As Levitt sees it, economics is a science with excellent tools for gaining answers but a serious shortage of interesting questions. His particular gift is the ability to ask such questions. For instance: If drug dealers make so much money, why do they still live with their mothers? Which is more dangerous, a gun or a swimming pool? What really caused crime rates to plunge during the past decade? Do real-estate agents have their clients’ best interests at heart? Why do black parents give their children names that may hurt their career prospects? Do schoolteachers cheat to meet high-stakes testing standards? Is sumo wrestling corrupt?

And how does a homeless man in tattered clothing afford $50 headphones?

Many people — including a fair number of his peers — might not recognize Levitt’s work as economics at all.

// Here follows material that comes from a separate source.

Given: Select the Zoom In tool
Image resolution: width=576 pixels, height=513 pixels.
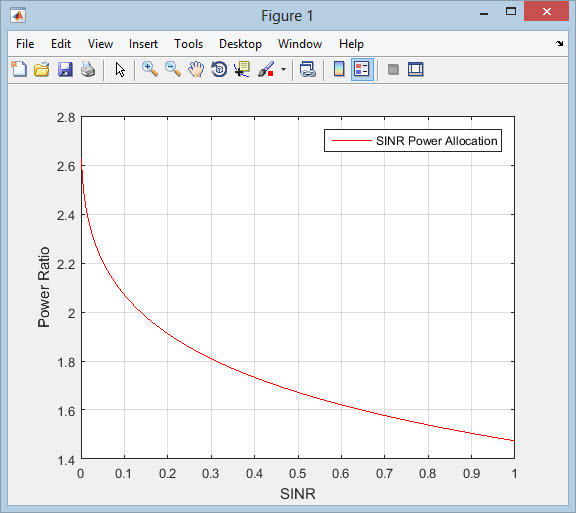Looking at the screenshot, I should click(x=150, y=69).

But he has merely distilled the so-called dismal science to its most primal aim: explaining how people get what they want. Unlike most academics, he is unafraid of using personal observations and curiosities; he is also unafraid of anecdote and storytelling (but he is afraid of calculus). He is an intuitionist. He sifts through a pile of data to find a story that no one else has found. He figures a way to measure an effect that veteran economists had declared unmeasurable. His abiding interests-though he says he has never trafficked in them himself-are cheating, corruption, and crime.

Levitt’s blazing curiosity also proved attractive to thousands of New York Times readers. He was beset by questions and queries, riddles and requests — from General Motors and the New York Yankees and U.S. senators but also from prisoners and parents and a man who for twenty years had kept precise data on his sales of bagels. A former Tour de France champion called Levitt to ask his help in proving that the current Tour is rife with doping; the Central Intelligence Agency wanted to know how Levitt might use data to catch money launderers and terrorists.

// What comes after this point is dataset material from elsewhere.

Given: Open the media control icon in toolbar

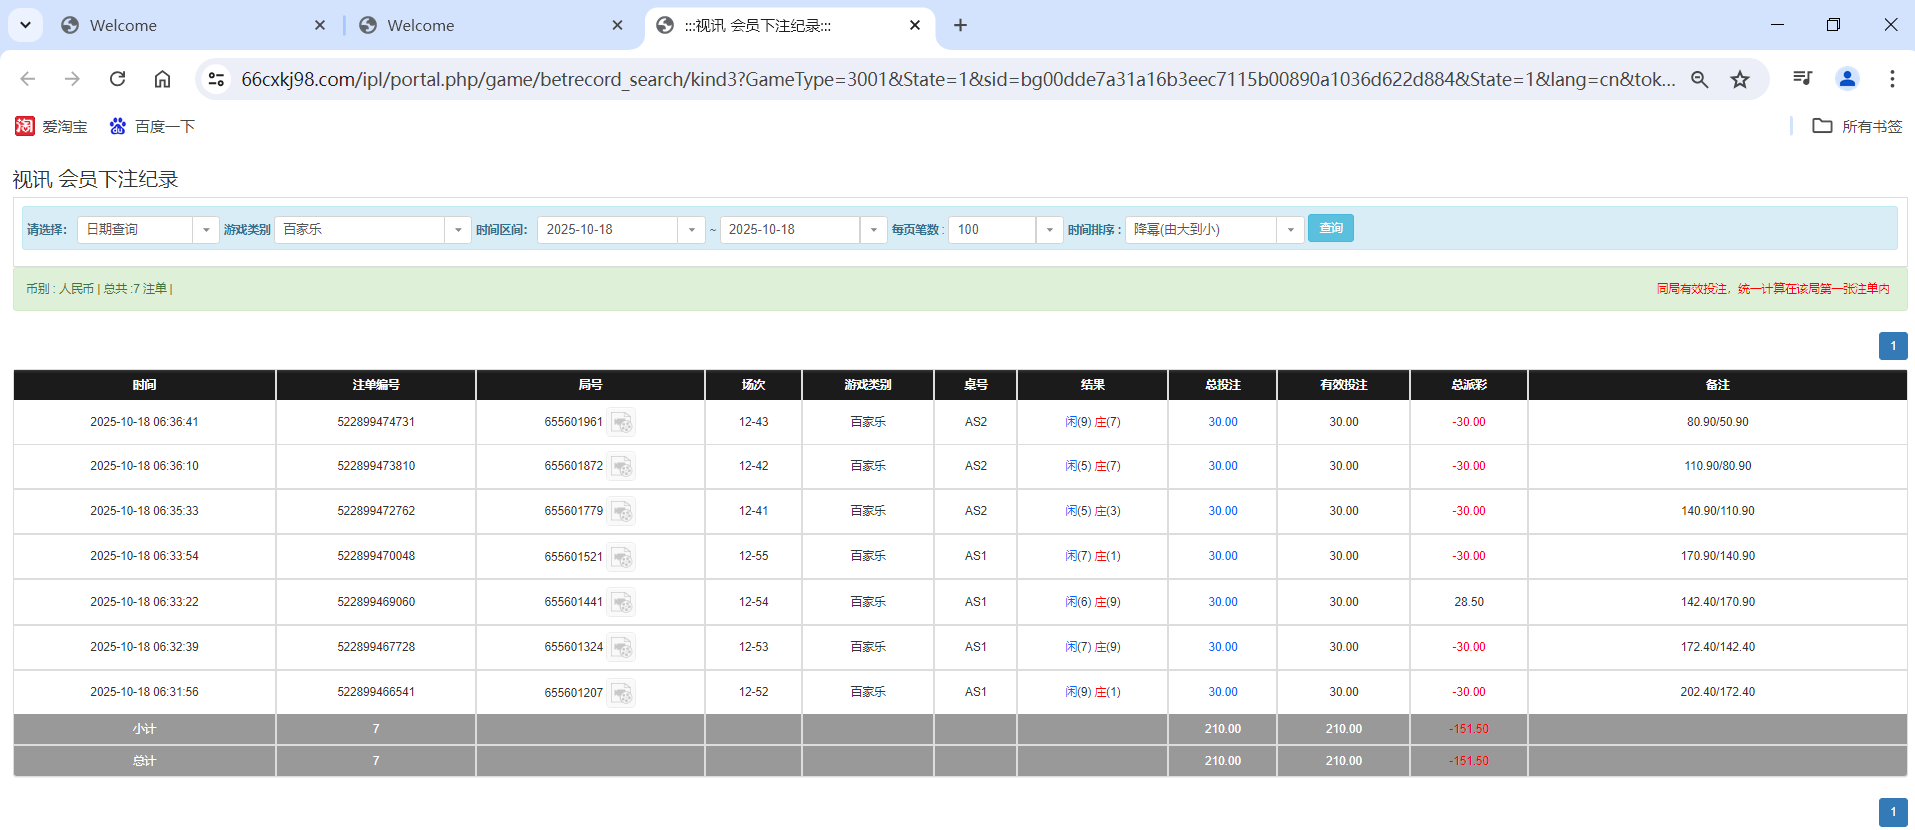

What they were all responding to was the force of Levitt’s underlying belief: that the modern world, despite a surfeit of obfuscation, complication, and downright deceit, is not impenetrable, is not unknowable, and — if the right questions are asked — is even more intriguing than we think. All it takes is a new way of looking. In New York City, the publishers were telling Levitt he should write a book.

“Write a book?” he said. “I don’t want to write a book.” He already had a million more riddles to solve than time to solve them. Nor did he think himself much of a writer. So he said that no, he wasn’t interested — “unless,” he proposed, “maybe Dubner and I could do it together.”

Collaboration isn’t for everyone. But the two of them — henceforth known as the two of us — decided to talk things over to see if such a book might work. We decided it could. We hope you agree.